Ok z tym, że nie w tranzystorach lecz wzmacniaczach tranzystorowych
budowanych z użyciem sprzężenia zwrotnego. Sprzężenia można wyeliminować
ale punkty pracy popłyną wraz z temperaturą. Inną metodą jest
zastosowanie możliwie szybkich elementów dzięki czemu zminimalizujemy
czas reakcji w sprzężeniu i unikamy chwilowych przesterowań. Można też
ograniczyć się wyłącznie do sprzężeń lokalnych. Tak czy inaczej wrogiem
jakości tradycyjnego wzmacniacza tranzystorowego jest sprzężenie
zwrotne, które musimy stosować z uwagi na podatność charakterystyki
tranzystorów od temperatury.
JanuszR
-
25. Data: 2009-12-04 20:32:51
Temat: Re: Nietuzinkowe źródło prądowe
Od: "Papa Smurfs" <P...@z...eu>
Órzytkowniki "Virus_7" i "JanuszR" napisali:
>> Nie zła teoria, szkoda tylko, że błędna. W tranzystorach chodzi o
>> niestacjonarność parametrów pracy. Sprawdź charakterystykę fazową (nie
>> amplitudową) tranzystora i lampy.
a ty sprawdź charaterystykę fazową tranzystora ze sprzężeniem zwrotnym,
gładka jak pupa niemowlaka:O)
> Ok z tym, że nie w tranzystorach lecz wzmacniaczach tranzystorowych
> budowanych z użyciem sprzężenia zwrotnego. Sprzężenia można wyeliminować
> ale punkty pracy popłyną wraz z temperaturą. Inną metodą jest zastosowanie
> możliwie szybkich elementów dzięki czemu zminimalizujemy czas reakcji w
> sprzężeniu i unikamy chwilowych przesterowań. Można też ograniczyć się
> wyłącznie do sprzężeń lokalnych. Tak czy inaczej wrogiem jakości
> tradycyjnego wzmacniacza tranzystorowego jest sprzężenie zwrotne, które
> musimy stosować z uwagi na podatność charakterystyki tranzystorów od
> temperatury.
przecież sprzężenie tylko poprawia charakterystyki, a oływanie parametrów
przy powolnych zmianach temperatur jest niesłyszalne dla ucha:O)

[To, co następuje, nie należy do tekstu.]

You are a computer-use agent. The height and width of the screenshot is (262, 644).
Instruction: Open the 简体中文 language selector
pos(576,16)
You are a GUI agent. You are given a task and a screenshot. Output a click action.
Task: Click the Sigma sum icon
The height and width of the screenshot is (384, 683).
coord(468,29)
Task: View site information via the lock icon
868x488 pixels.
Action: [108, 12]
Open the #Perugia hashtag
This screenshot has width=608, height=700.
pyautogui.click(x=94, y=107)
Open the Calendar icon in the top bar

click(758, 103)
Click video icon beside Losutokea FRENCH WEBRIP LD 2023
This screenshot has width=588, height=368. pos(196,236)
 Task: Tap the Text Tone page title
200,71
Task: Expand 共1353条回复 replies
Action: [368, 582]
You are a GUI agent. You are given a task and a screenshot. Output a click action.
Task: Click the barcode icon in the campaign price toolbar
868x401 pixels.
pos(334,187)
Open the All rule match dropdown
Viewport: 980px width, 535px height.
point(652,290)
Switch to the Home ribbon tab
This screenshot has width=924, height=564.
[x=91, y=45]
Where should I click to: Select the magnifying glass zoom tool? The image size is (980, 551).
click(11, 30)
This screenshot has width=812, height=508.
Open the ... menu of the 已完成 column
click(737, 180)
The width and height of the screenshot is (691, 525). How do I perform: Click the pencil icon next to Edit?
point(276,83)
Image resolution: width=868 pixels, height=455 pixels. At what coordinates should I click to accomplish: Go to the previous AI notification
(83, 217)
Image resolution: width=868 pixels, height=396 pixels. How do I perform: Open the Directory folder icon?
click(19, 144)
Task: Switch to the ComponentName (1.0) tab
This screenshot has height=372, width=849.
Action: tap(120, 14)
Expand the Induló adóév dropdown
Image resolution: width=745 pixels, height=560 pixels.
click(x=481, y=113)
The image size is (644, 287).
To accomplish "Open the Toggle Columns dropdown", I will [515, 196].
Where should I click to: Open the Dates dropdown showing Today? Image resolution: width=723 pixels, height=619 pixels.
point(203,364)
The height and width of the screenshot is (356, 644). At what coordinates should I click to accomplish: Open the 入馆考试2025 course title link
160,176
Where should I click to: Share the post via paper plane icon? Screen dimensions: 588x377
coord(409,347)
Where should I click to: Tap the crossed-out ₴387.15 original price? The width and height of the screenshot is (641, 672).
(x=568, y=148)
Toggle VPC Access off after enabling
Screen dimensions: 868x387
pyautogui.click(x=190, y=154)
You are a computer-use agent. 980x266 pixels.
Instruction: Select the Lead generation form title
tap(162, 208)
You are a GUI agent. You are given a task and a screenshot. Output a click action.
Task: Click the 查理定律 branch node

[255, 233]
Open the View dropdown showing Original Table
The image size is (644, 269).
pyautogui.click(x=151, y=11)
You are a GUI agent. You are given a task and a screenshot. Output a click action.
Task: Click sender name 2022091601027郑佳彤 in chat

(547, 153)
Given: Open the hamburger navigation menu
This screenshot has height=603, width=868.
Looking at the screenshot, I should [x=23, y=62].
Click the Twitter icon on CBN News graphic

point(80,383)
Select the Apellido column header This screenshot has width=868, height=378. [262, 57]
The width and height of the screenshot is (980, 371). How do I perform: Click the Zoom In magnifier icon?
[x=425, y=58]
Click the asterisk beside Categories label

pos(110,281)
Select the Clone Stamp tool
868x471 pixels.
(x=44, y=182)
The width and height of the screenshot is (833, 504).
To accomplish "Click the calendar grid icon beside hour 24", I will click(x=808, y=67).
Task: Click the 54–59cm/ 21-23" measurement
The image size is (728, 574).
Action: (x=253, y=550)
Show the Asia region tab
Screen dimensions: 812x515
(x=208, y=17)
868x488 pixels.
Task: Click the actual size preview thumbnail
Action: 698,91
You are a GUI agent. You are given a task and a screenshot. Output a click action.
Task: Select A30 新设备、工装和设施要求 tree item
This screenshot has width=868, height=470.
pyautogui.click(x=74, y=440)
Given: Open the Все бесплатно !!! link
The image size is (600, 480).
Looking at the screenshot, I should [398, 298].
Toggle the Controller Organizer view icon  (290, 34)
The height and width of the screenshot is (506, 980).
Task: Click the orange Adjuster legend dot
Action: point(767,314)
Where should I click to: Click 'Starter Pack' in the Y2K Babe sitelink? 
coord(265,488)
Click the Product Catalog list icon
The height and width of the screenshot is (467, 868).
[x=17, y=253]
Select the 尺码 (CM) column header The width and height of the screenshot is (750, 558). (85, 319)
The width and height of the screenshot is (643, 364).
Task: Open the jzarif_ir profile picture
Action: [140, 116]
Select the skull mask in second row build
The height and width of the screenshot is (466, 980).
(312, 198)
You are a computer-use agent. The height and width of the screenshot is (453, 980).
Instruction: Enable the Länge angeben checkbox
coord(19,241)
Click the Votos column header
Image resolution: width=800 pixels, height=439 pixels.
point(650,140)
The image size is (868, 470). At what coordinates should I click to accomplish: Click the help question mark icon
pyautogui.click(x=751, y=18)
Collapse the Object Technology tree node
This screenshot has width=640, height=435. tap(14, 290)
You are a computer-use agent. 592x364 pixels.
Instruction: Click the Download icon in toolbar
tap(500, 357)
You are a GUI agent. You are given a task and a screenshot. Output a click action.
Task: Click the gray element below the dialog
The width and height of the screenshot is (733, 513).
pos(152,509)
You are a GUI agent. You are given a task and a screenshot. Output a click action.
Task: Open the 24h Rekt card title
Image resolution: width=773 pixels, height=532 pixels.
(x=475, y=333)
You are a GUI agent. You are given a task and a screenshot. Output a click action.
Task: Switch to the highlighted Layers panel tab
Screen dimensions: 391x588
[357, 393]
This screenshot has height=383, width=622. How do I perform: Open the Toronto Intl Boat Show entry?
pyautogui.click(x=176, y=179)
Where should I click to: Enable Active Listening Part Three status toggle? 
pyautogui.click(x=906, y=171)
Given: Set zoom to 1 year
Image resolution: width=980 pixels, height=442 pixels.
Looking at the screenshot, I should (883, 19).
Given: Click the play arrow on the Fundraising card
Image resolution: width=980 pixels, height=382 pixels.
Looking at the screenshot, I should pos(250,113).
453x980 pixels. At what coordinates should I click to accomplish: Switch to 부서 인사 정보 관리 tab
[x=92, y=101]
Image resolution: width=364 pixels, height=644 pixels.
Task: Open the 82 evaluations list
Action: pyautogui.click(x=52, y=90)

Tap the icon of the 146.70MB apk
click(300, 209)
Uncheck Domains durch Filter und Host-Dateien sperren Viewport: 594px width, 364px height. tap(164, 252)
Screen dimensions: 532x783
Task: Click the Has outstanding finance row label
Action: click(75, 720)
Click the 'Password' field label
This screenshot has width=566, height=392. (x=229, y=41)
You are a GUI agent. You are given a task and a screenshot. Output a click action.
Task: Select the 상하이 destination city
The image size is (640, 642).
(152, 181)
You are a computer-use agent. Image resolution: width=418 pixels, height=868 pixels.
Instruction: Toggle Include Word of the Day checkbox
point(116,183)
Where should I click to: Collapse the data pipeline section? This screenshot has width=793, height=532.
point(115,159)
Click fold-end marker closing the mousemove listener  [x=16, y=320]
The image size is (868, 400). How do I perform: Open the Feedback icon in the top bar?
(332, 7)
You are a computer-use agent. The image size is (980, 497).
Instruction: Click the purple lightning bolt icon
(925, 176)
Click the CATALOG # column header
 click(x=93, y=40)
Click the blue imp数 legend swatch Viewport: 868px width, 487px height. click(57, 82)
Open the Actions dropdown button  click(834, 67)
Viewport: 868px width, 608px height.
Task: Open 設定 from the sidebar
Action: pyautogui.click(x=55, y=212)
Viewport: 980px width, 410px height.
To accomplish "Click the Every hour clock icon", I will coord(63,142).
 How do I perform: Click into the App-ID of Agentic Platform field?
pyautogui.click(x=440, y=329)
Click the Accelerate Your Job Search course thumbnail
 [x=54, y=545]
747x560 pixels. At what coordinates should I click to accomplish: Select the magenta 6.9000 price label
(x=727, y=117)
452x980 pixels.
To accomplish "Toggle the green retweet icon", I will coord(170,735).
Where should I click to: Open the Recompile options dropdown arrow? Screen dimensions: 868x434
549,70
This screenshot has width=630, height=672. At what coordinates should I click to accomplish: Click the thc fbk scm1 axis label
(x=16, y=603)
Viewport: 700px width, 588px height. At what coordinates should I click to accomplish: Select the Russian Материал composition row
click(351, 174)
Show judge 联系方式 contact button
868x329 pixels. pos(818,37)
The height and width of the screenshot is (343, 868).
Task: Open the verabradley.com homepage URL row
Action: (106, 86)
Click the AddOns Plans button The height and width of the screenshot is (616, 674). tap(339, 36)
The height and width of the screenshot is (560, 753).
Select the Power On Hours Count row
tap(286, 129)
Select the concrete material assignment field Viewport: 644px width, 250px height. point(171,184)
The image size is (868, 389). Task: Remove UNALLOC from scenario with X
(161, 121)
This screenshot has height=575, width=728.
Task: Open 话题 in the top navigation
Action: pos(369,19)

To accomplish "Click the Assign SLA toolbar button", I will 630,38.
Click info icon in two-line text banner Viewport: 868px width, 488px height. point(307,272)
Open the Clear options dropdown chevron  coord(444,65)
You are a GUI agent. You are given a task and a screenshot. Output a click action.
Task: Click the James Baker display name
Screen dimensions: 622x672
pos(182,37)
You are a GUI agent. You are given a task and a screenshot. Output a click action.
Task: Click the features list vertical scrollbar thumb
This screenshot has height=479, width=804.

lepiej sprawdźcie charakterystyki szumowe wzmacniacza lampowego i
tranzystorowego, podpowiem że lampa znacznie bardziej szumi, więc czemu ci
"spiskofcy" budują kosztowne i skomplikowane wzmacniacze lampowe,
pszypadek?:O)
-
26. Data: 2009-12-04 21:30:11
Temat: Re: Nietuzinkowe źródło prądowe
Od: JanuszR <r...@o...pl>
> a ty sprawdź charaterystykę fazową tranzystora ze sprzężeniem zwrotnym,
> gładka jak pupa niemowlaka:O)
>
> przecież sprzężenie tylko poprawia charakterystyki, a oływanie
> parametrów przy powolnych zmianach temperatur jest niesłyszalne dla ucha:O)
To wiedza podstawowa. Wiedza nieco bardziej zaawansowana uwzględnia
zniekształcenia TIM, które opisałem wcześniej.